» **To do**
Copy, word for word, the lines of the entries below between the one with "Given: Click the Search positions input field" and the one with "Given: Click the present", inclusive, and leave out everything else.

********

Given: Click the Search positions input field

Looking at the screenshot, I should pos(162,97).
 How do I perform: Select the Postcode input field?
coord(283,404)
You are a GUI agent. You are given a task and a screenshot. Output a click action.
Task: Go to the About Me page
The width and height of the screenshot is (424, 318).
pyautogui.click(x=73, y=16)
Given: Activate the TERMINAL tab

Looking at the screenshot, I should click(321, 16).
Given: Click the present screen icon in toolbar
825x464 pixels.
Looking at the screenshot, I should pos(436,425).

********

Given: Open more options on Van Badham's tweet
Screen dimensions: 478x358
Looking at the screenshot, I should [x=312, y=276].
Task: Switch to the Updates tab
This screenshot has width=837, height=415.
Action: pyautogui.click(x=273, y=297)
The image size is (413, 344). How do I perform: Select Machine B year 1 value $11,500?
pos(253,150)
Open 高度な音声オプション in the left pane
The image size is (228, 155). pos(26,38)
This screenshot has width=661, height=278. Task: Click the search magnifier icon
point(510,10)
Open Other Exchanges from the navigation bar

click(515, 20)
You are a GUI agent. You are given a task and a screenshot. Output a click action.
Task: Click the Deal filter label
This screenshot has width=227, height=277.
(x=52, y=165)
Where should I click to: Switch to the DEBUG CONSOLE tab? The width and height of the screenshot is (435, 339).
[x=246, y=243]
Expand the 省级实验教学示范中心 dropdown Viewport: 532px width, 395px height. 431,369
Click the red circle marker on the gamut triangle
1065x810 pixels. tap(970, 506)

********

» **Task output**
Given: Click the Search positions input field

Looking at the screenshot, I should pos(162,97).
 How do I perform: Select the Postcode input field?
coord(283,404)
You are a GUI agent. You are given a task and a screenshot. Output a click action.
Task: Go to the About Me page
The width and height of the screenshot is (424, 318).
pyautogui.click(x=73, y=16)
Given: Activate the TERMINAL tab

Looking at the screenshot, I should click(321, 16).
Given: Click the present screen icon in toolbar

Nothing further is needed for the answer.